▶ _EXERCISE_:
Set down the full data below exactly as given, please.

[Stored data]
-*-
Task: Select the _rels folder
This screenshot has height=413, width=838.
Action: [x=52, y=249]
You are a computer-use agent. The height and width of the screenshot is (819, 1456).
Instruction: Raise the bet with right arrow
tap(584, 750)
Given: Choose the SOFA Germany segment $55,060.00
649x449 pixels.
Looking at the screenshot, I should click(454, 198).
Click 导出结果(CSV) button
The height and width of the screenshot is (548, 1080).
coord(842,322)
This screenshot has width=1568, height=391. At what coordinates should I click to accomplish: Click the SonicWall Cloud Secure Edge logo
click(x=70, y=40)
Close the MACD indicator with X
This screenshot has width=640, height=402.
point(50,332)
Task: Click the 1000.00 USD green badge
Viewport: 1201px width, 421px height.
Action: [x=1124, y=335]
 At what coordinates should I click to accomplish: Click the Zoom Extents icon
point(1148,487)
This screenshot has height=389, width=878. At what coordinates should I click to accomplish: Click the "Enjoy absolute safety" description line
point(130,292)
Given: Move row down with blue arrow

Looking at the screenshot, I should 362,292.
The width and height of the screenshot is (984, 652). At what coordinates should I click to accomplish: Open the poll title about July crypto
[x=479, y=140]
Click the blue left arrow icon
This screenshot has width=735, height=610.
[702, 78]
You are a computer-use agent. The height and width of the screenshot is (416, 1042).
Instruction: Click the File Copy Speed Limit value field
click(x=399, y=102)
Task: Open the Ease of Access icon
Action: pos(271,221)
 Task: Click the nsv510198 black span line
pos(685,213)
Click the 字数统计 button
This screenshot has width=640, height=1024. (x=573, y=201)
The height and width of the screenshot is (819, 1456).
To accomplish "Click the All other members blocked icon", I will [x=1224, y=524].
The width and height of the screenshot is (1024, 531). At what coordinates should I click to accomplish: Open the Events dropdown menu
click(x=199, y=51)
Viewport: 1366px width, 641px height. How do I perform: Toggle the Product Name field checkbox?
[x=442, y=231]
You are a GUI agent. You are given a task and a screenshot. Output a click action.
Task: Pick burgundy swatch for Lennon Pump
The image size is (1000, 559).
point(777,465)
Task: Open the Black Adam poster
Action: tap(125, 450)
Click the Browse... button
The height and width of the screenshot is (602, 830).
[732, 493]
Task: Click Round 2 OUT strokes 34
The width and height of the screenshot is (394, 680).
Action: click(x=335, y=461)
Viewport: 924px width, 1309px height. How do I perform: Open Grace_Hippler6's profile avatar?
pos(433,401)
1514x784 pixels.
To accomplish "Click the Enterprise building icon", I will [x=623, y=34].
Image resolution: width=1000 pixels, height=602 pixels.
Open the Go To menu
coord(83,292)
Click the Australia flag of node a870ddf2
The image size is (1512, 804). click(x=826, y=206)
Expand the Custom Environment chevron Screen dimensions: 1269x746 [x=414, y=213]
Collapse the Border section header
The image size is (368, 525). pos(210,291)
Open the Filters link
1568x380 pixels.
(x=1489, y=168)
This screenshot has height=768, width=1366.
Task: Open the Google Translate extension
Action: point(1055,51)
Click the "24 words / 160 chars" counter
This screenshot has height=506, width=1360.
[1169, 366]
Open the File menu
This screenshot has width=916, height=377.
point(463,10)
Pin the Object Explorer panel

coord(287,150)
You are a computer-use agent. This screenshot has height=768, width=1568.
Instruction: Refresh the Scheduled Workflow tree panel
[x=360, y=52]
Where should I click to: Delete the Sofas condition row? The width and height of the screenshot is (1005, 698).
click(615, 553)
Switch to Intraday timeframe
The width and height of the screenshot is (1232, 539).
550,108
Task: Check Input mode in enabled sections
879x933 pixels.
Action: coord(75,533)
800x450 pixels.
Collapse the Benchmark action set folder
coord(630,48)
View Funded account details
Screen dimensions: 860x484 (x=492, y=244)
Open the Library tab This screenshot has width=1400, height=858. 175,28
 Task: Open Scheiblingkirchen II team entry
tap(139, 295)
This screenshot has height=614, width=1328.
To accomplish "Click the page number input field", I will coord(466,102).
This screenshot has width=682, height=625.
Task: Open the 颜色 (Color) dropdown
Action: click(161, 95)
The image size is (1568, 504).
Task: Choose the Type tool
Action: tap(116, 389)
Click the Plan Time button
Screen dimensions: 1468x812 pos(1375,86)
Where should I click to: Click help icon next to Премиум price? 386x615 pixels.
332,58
-*-
▶ _SOLUTION TO THIS PROBLEM_:
Task: Select the _rels folder
This screenshot has height=413, width=838.
Action: [x=52, y=249]
You are a computer-use agent. The height and width of the screenshot is (819, 1456).
Instruction: Raise the bet with right arrow
tap(584, 750)
Given: Choose the SOFA Germany segment $55,060.00
649x449 pixels.
Looking at the screenshot, I should click(454, 198).
Click 导出结果(CSV) button
The height and width of the screenshot is (548, 1080).
coord(842,322)
This screenshot has width=1568, height=391. At what coordinates should I click to accomplish: Click the SonicWall Cloud Secure Edge logo
click(x=70, y=40)
Close the MACD indicator with X
This screenshot has width=640, height=402.
point(50,332)
Task: Click the 1000.00 USD green badge
Viewport: 1201px width, 421px height.
Action: [x=1124, y=335]
 At what coordinates should I click to accomplish: Click the Zoom Extents icon
point(1148,487)
This screenshot has height=389, width=878. At what coordinates should I click to accomplish: Click the "Enjoy absolute safety" description line
point(130,292)
Given: Move row down with blue arrow

Looking at the screenshot, I should 362,292.
The width and height of the screenshot is (984, 652). At what coordinates should I click to accomplish: Open the poll title about July crypto
[x=479, y=140]
Click the blue left arrow icon
This screenshot has width=735, height=610.
[702, 78]
You are a computer-use agent. The height and width of the screenshot is (416, 1042).
Instruction: Click the File Copy Speed Limit value field
click(x=399, y=102)
Task: Open the Ease of Access icon
Action: pos(271,221)
 Task: Click the nsv510198 black span line
pos(685,213)
Click the 字数统计 button
This screenshot has width=640, height=1024. (x=573, y=201)
The height and width of the screenshot is (819, 1456).
To accomplish "Click the All other members blocked icon", I will [x=1224, y=524].
The width and height of the screenshot is (1024, 531). At what coordinates should I click to accomplish: Open the Events dropdown menu
click(x=199, y=51)
Viewport: 1366px width, 641px height. How do I perform: Toggle the Product Name field checkbox?
[x=442, y=231]
You are a GUI agent. You are given a task and a screenshot. Output a click action.
Task: Pick burgundy swatch for Lennon Pump
The image size is (1000, 559).
point(777,465)
Task: Open the Black Adam poster
Action: tap(125, 450)
Click the Browse... button
The height and width of the screenshot is (602, 830).
[732, 493]
Task: Click Round 2 OUT strokes 34
The width and height of the screenshot is (394, 680).
Action: click(x=335, y=461)
Viewport: 924px width, 1309px height. How do I perform: Open Grace_Hippler6's profile avatar?
pos(433,401)
1514x784 pixels.
To accomplish "Click the Enterprise building icon", I will [x=623, y=34].
Image resolution: width=1000 pixels, height=602 pixels.
Open the Go To menu
coord(83,292)
Click the Australia flag of node a870ddf2
The image size is (1512, 804). click(x=826, y=206)
Expand the Custom Environment chevron Screen dimensions: 1269x746 [x=414, y=213]
Collapse the Border section header
The image size is (368, 525). pos(210,291)
Open the Filters link
1568x380 pixels.
(x=1489, y=168)
This screenshot has height=768, width=1366.
Task: Open the Google Translate extension
Action: point(1055,51)
Click the "24 words / 160 chars" counter
This screenshot has height=506, width=1360.
[1169, 366]
Open the File menu
This screenshot has width=916, height=377.
point(463,10)
Pin the Object Explorer panel

coord(287,150)
You are a computer-use agent. This screenshot has height=768, width=1568.
Instruction: Refresh the Scheduled Workflow tree panel
[x=360, y=52]
Where should I click to: Delete the Sofas condition row? The width and height of the screenshot is (1005, 698).
click(615, 553)
Switch to Intraday timeframe
The width and height of the screenshot is (1232, 539).
550,108
Task: Check Input mode in enabled sections
879x933 pixels.
Action: coord(75,533)
800x450 pixels.
Collapse the Benchmark action set folder
coord(630,48)
View Funded account details
Screen dimensions: 860x484 (x=492, y=244)
Open the Library tab This screenshot has width=1400, height=858. 175,28
 Task: Open Scheiblingkirchen II team entry
tap(139, 295)
This screenshot has height=614, width=1328.
To accomplish "Click the page number input field", I will coord(466,102).
This screenshot has width=682, height=625.
Task: Open the 颜色 (Color) dropdown
Action: click(161, 95)
The image size is (1568, 504).
Task: Choose the Type tool
Action: tap(116, 389)
Click the Plan Time button
Screen dimensions: 1468x812 pos(1375,86)
Where should I click to: Click help icon next to Премиум price? 386x615 pixels.
332,58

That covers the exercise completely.